> **Excerpted passage**:
-- BEGIN --
It is the age of the dissident magazine. American Affairs. UnHerd. The Bellows. Compact. IM-1776. Sublation. Every time you turn around there is a new publication being formed in response to the supposed crises of liberalism. Each appears with the claim that something has gone horribly wrong with American society and the old forms of discourse no longer suffice to address its urgent problems.
Yet I propose that the problem that generates the dissident magazine is not how to reform or revolutionize a broken society, but rather how to create the impression that a secure society is in the process of being reformed or revolutionized.
Of course, the dissidents involved do not think of their projects in this way. American liberalism has gone off the rails, and as they describe it, they are proposing the radical ideas necessary to meet the scale of the crisis.
But from what perspective is the existing society experiencing crisis? Not from its own. Despite its superficial chaos, capitalist society continues to reproduce itself according to its own internal logic, and to the exclusion of any political threat to its perpetuation.
The crisis that spawns the dissident magazine, therefore, is not a crisis of capitalism on the verge of collapse, but rather the subjective crisis of middle-class liberals whose faith in the system is collapsing, and who project this feeling onto the society itself.
Their lives feel less meaningful and secure, the conventional propaganda is less convincing, and measuring the world according to their experience of disorder and decline, they believe something has got to give. Enter the dissident magazine to create a sense of new possibilities with a bold discourse that promises to guide them out of their rut.
Despite the apparent radicalism of the dissident magazine, it serves in practice as an exhaust valve for middle-class discontent, something that allows its audience to blow off steam while keeping them hooked to the left/right game that perpetuates the society. It is indeed a vehicle that carries frustrated liberals from one election cycle to the next, juicing them up with tales of “realignment,” “populism,” “socialism,” “collapse,” whatever they need to hear to remain invested in the game, to believe this time is really different.
-- END --
> **Actions to take**:
1. In the essay on dissident magazines, what does the dissident magazine serve as in practice?
2. Carry the essay on dissident magazines forward from its final sentence.

> **Dataset extract**:
-- BEGIN --
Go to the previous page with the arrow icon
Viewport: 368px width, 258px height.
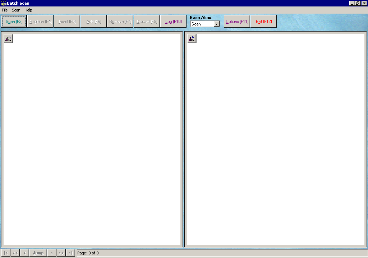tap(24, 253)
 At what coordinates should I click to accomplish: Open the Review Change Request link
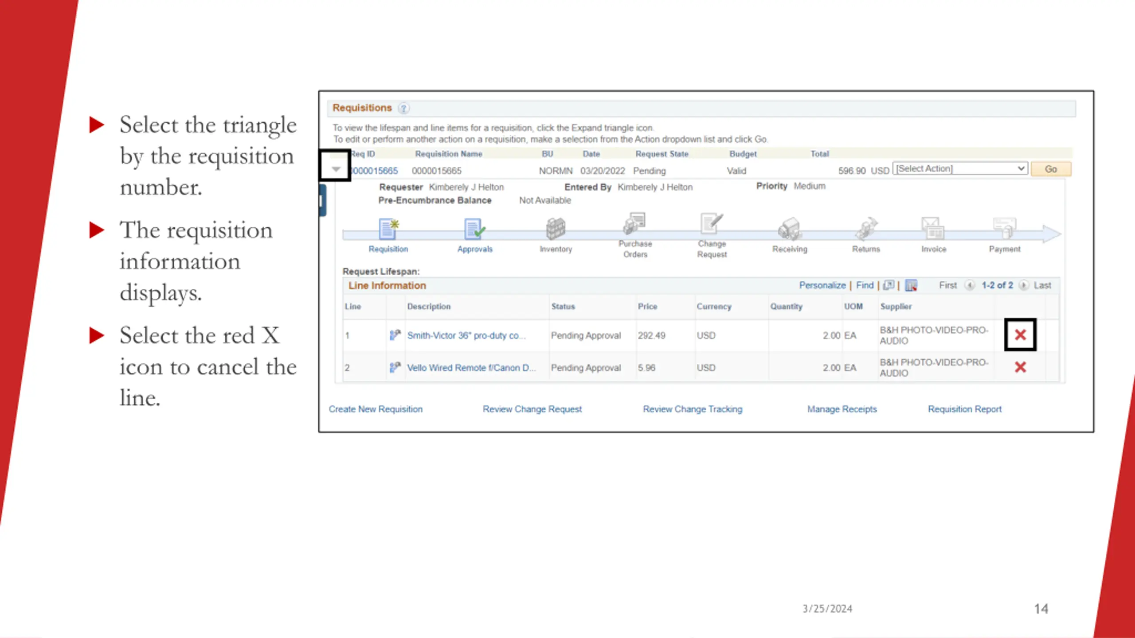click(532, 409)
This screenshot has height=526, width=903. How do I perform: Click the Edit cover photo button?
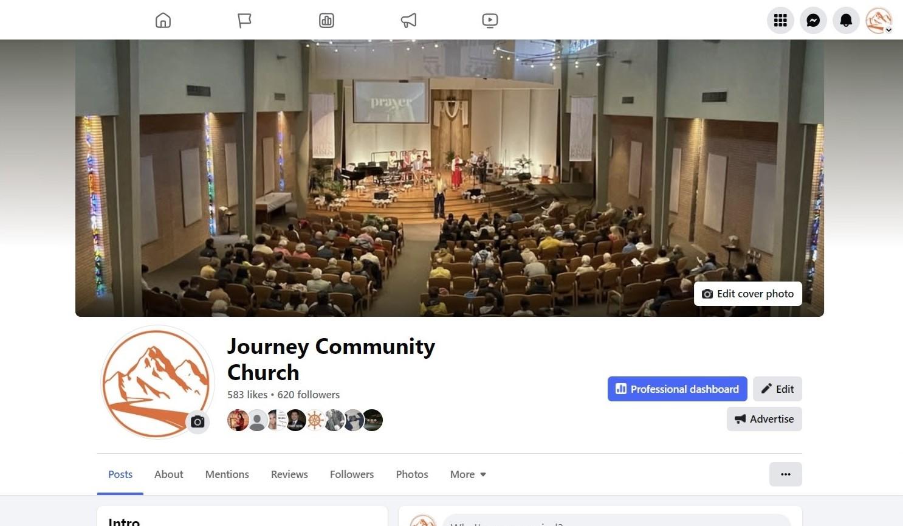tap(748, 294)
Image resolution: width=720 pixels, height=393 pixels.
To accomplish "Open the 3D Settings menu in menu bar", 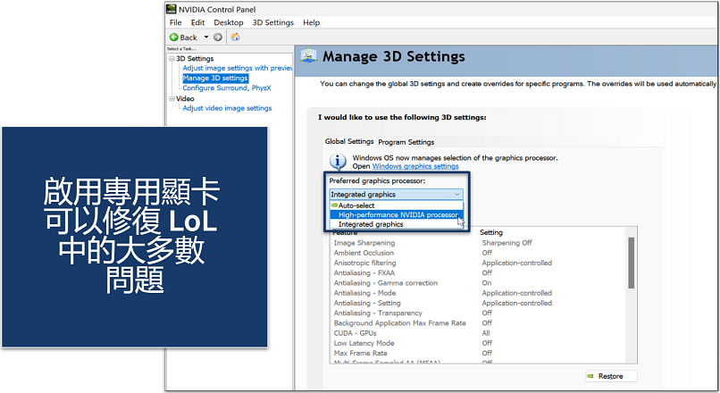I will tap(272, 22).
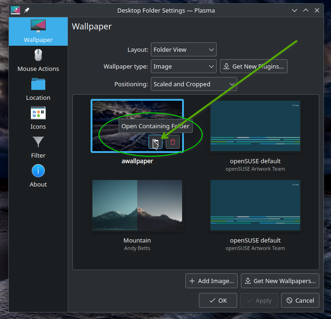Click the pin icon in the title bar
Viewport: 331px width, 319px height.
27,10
-- END --
> **Task answers**:
1. An exhaust valve for middle-class discontent.

2.
If they can no longer accept straightforward defenses of the society, then the dissident magazine is there to placate them with ever more extreme rhetoric about “the regime” and utopian snake oil about failed states, decaying empires, imminent collapse, civil war, insurgent labor movements, and so on. Of course, these grandiose narratives inevitably lead their audiences into the mundane arms of one liberal faction or the other in a process that only further enhances their frustration and prompts the cycle—and the need for more dissident media—to begin anew.
In short, the dissident magazine appears as something different, but its social function is the rationalization of the same. It launders the same old liberal premises through the oppositional aesthetics of antiliberalism.
This is the thesis I will develop in a new series of posts that will criticize, in turn, several of the dissident magazines launched in recent years via close analysis of their initial mission statements.
I will scrutinize the dissident magazines one-by-one for a few reasons:
as an experiment to produce shorter posts in quicker succession than my theoretical articles.
as an exercise in close reading that imposes the productive limitations of attending only to these statements, which despite their typical brevity, provide ample evidence to support my claims.
to focus on the distinctiveness of each dissident magazine, while revealing their overall unity.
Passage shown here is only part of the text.